Together and Apart, Part II. Conversely, always make time for your friend, especially when he or she needs you. When you’re with them, BE with them…not IMing six other friends, or reading your email backlog. Relationships grow by sharing, and time and attention are the only things we can truly share in a virtual world.
Rule 6. Take your time. Everything happens faster in virtual reality. Emotions seem stronger, love blooms in hours instead of weeks or months. Or so it seems. Slow down. Take it easy. You may think you’re ready for the next step, but you probably are not. So SLOW DOWN. Relationships built up slowly are stronger and longer lasting.
Rule 7. Be comfortable with yourself. If you’re needy, people will sense it…and you will attract users and predators. Be sufficient unto yourself, and you’ll attract friends and lovers who sense a whole person, an interesting person. In other words, don’t go looking for love…let love find you. Trust me, it will.

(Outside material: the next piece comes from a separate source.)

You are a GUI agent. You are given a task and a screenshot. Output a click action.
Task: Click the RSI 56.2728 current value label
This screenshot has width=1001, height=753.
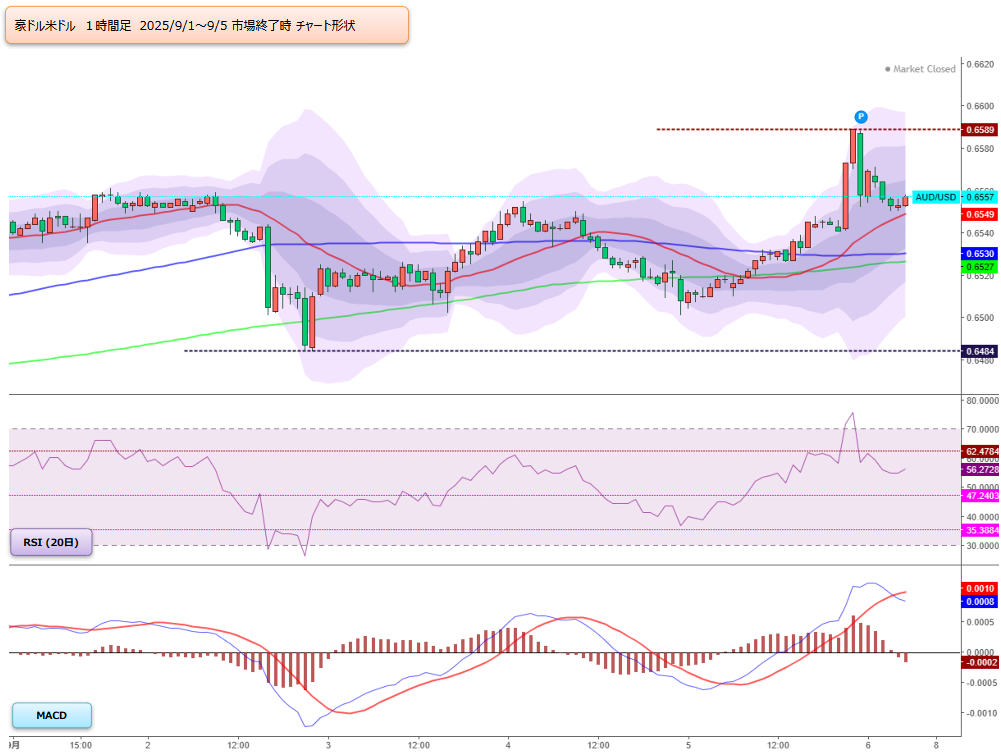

Rule 8. When the going gets tough, the tough keep going. There will be hard times in any relationship. Times when it seems everything just hurts. Suck it up! It’s easy to give up, mute that insufferable person, or create an alt and start over again fresh. In fact, it’s TOO easy. Don’t take the easy way out too soon. Relationships that are worthwhile are worth fighting for. Communicate with your partner. Share your feelings, and listen to theirs.

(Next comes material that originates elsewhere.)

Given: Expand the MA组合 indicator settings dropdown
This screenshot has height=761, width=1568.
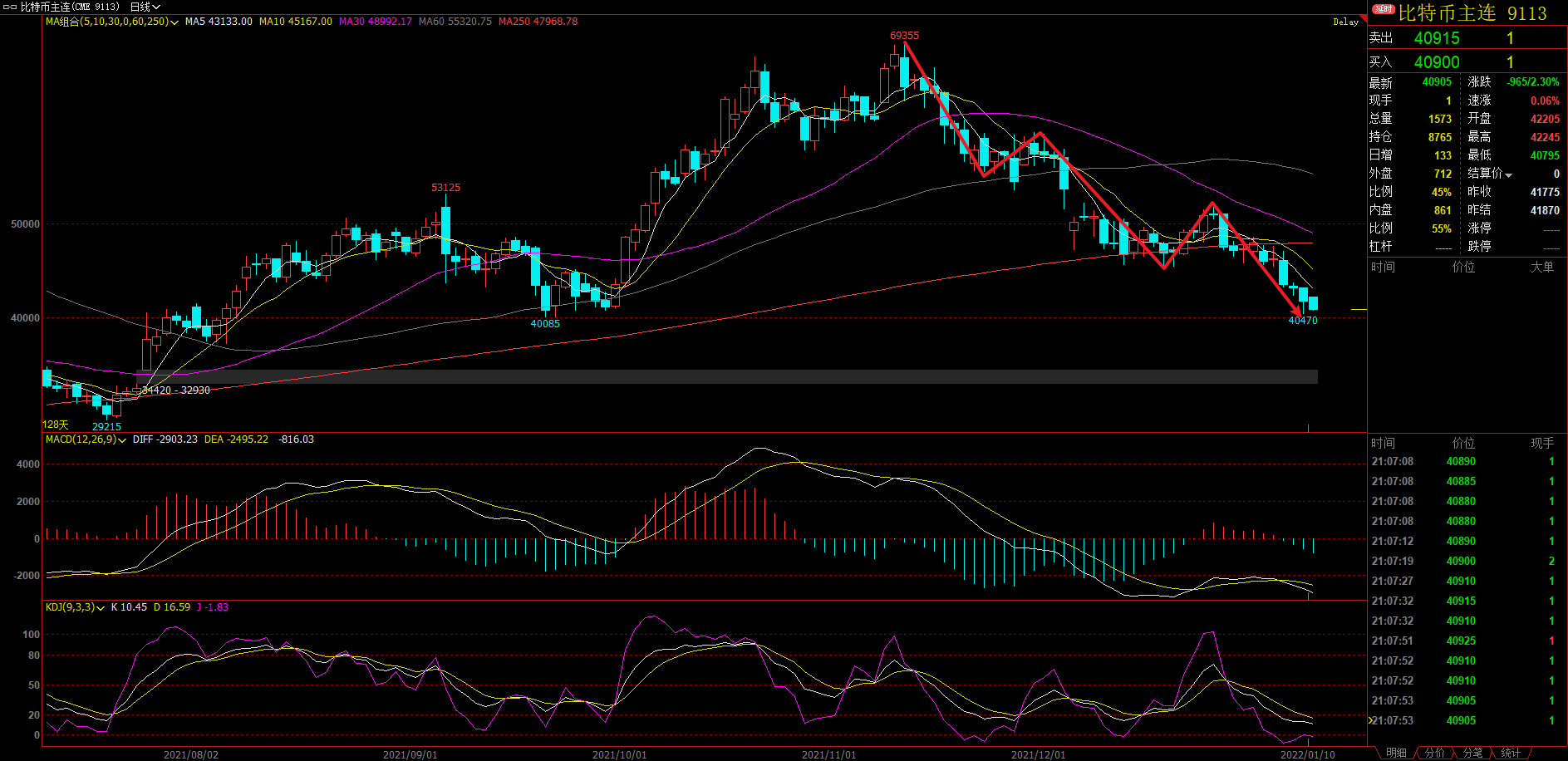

Rule 9. Knowing When to Say When. Sometimes, we just have to admit that we made a mistake, and end a relationship. If you don’t like the person you’re becoming…if your relationship makes you smaller instead of helping you grow…if your friend proves to be false…you may have to end it. When you make that decision, make it clean and quick. Then either take a break from your virtual life for a while, or find new activities and friends to keep from brooding.

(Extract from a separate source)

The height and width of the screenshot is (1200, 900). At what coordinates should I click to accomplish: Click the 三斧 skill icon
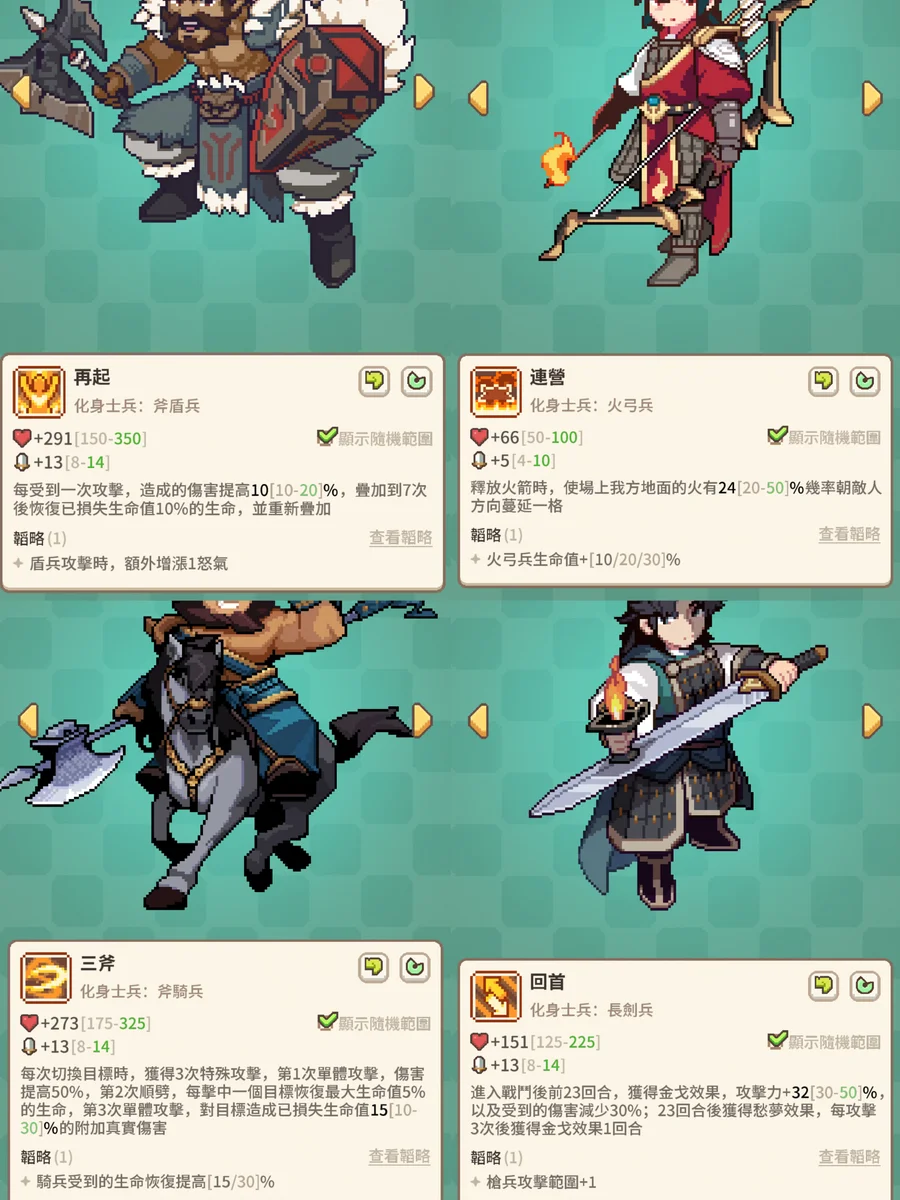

Rule 10. An Thou Harm None, Do as Ye Will. This is good advice, even if you’re not a Wiccan. Always ask yourself, “is this going to hurt someone?” If the answer is yes, then don’t do it! Those other avatars are people just like you, with the same hopes, fears, and feelings. They matter.
Read my blog! Across the Grid With Lindal Kidd
05-24-2010 11:11 AM
Gah! Stop talking such a pile of sensitive, reasonable, common sense! We'll have no trouble here!
05-24-2010 11:30 AM
Great post, Lindal.. should be required reading .. I am so happy you put the "Is It Cheating? " Rule 3 in;-)
05-24-2010 01:48 PM
Mind if I copy this to a notecard? Not for mass distribution, but just for guys I might be interested in deepening my friendship with.
05-24-2010 02:11 PM
Permission is hereby given to copy and freely distribute my OP. Please leave my byline on it though!
Read my blog! Across the Grid With Lindal Kidd
05-24-2010 03:05 PM
I presume this is directed at females or men that behave like them?
Pep (whose advice is much shorter; don't believe anything anyone says, and screw them before they screw you.)
05-24-2010 03:12 PM
I at first read 'Rule 4: Goals' as 'Rule 4: Goats', which really changes the meaning of the paragraph.
Very nice piece. I think Rule 6 should be branded on people's heads. I have a friend who every week has a new sure thing man in her profile pics, only to be replaced the following week by another new sure thing man. I met my RL ex-wife online in another venue, and we talked for a year before finally meeting, and in retrospect that still wasn't enough time. Wait. Wait! WAIT!